## DATA SHOWN
────────────────────────────────────────

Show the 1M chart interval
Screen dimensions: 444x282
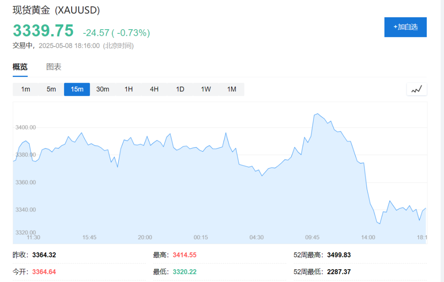(231, 89)
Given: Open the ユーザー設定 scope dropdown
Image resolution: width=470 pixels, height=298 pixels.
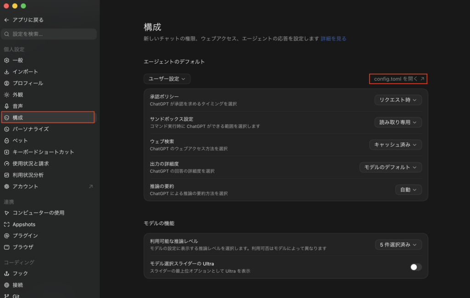Looking at the screenshot, I should point(167,79).
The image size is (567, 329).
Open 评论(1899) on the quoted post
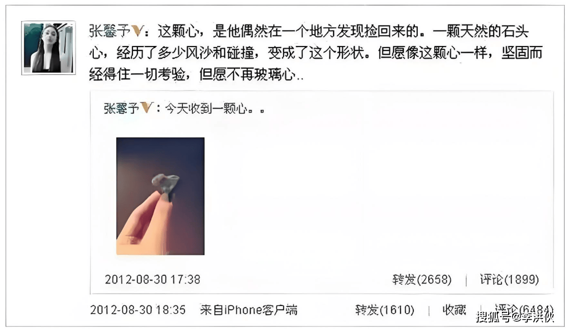[510, 279]
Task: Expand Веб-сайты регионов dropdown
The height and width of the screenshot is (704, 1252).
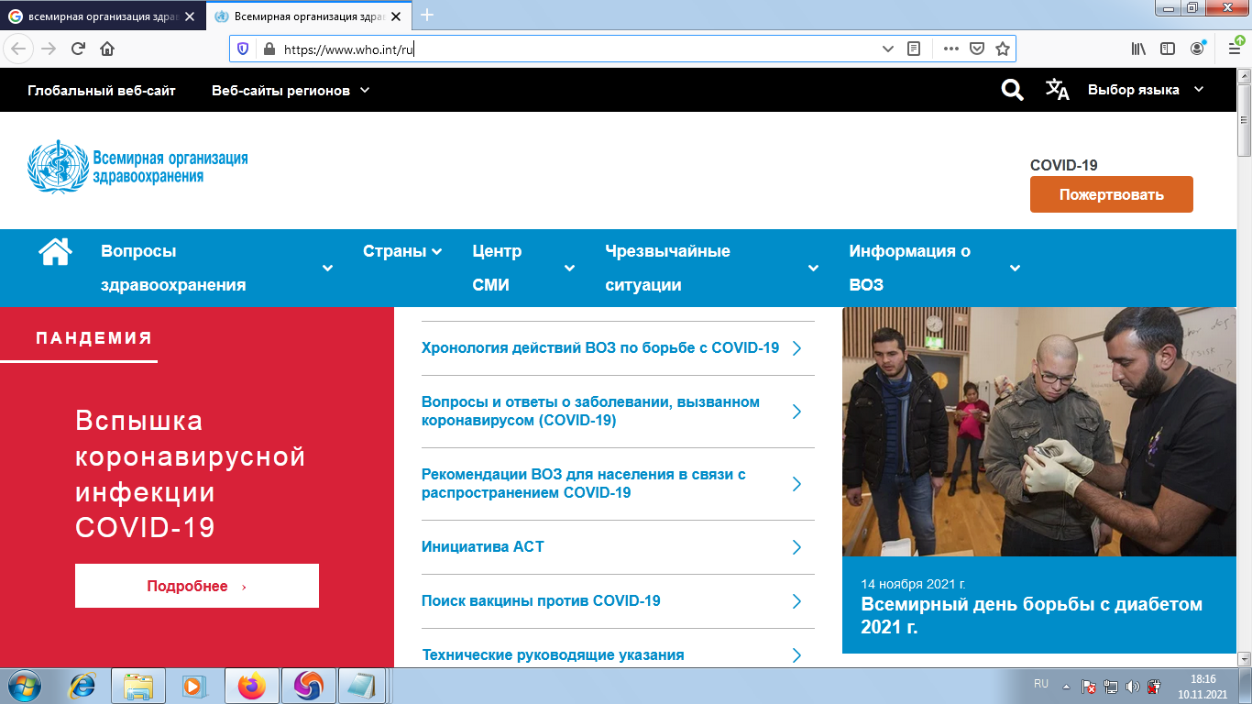Action: pos(290,90)
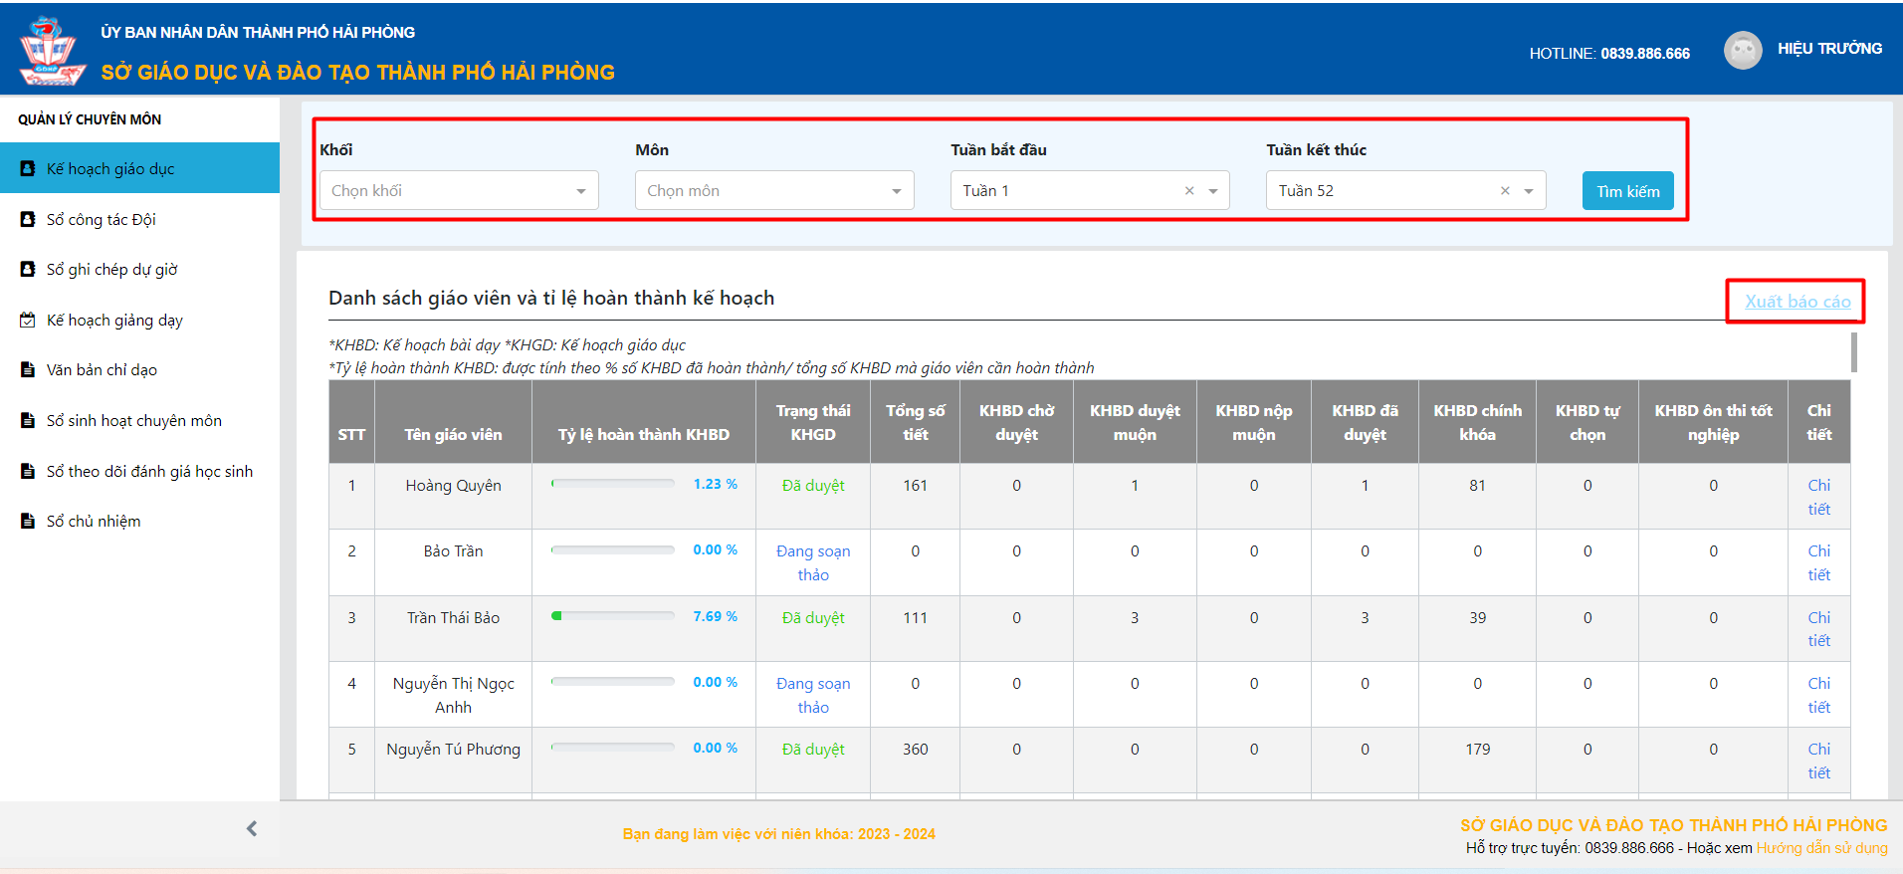1903x874 pixels.
Task: Clear the Tuần 52 selection with X
Action: (x=1505, y=191)
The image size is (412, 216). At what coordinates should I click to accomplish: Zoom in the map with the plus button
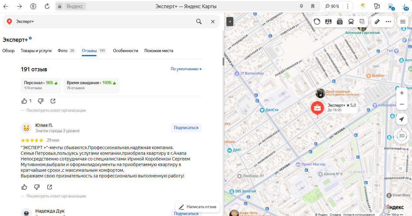pos(402,93)
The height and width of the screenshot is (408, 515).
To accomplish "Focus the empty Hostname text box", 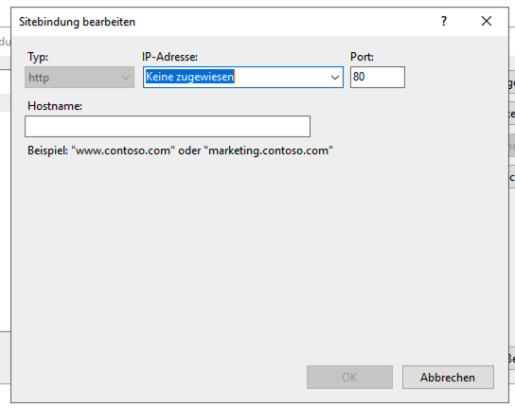I will 168,126.
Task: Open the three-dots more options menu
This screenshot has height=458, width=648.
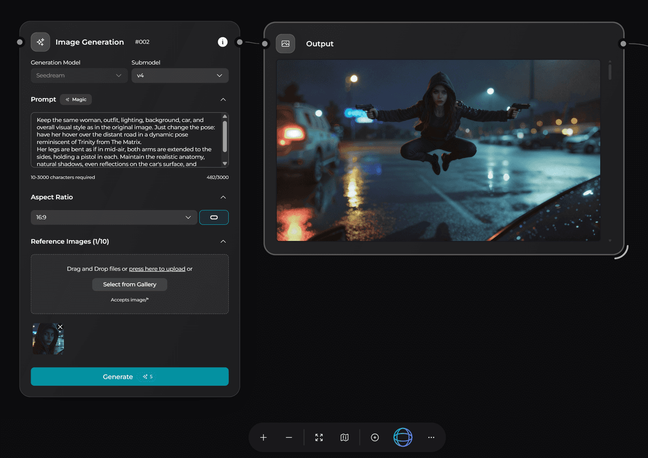Action: pos(431,437)
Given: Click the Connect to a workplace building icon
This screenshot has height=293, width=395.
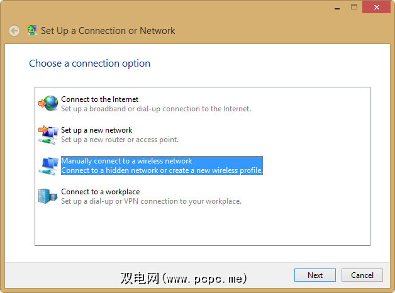Looking at the screenshot, I should 48,196.
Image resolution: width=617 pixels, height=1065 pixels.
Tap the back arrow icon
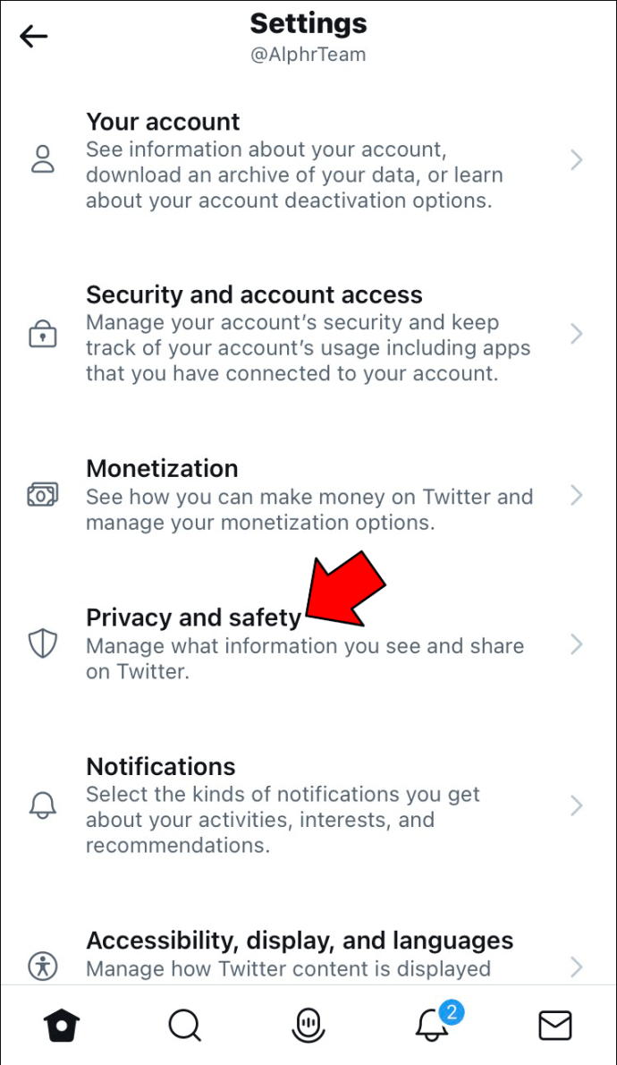click(x=33, y=37)
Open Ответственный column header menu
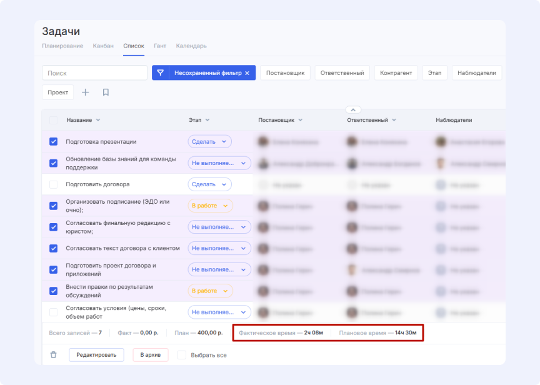Image resolution: width=540 pixels, height=385 pixels. (x=394, y=120)
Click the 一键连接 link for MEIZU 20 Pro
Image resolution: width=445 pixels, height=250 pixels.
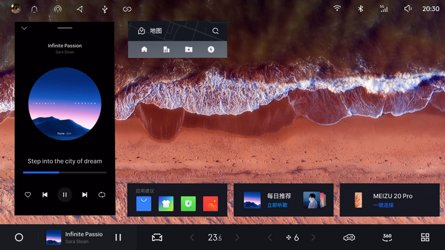click(384, 205)
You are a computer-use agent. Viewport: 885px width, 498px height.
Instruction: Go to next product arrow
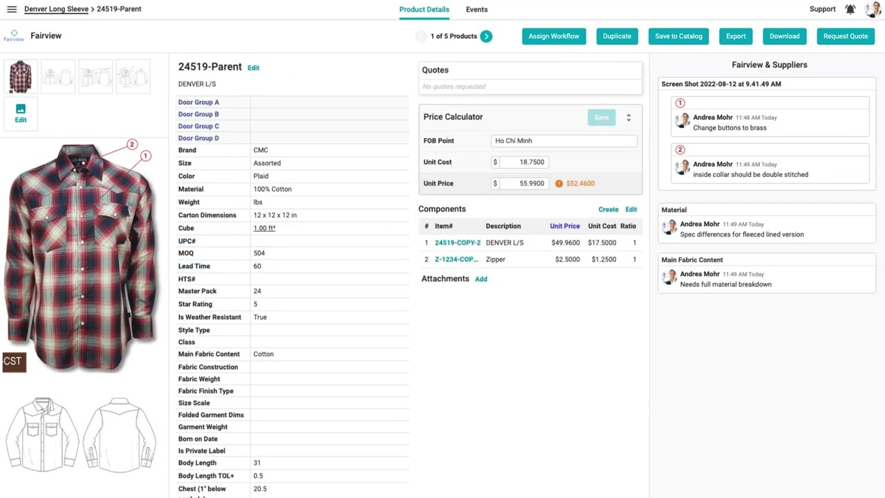click(486, 37)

────────────────────────────────────────

## TASK OBJECTIVE
Could you restate exactly the lines from the line containing "Click the 一键连接 link for MEIZU 20 Pro" through the end of the listing, both ends included and nothing else, leaving the images out?

## ANSWER BOX
Click the 一键连接 link for MEIZU 20 Pro
Image resolution: width=445 pixels, height=250 pixels.
click(384, 205)
You are a computer-use agent. Viewport: 885px width, 498px height.
Instruction: Go to next product arrow
click(486, 37)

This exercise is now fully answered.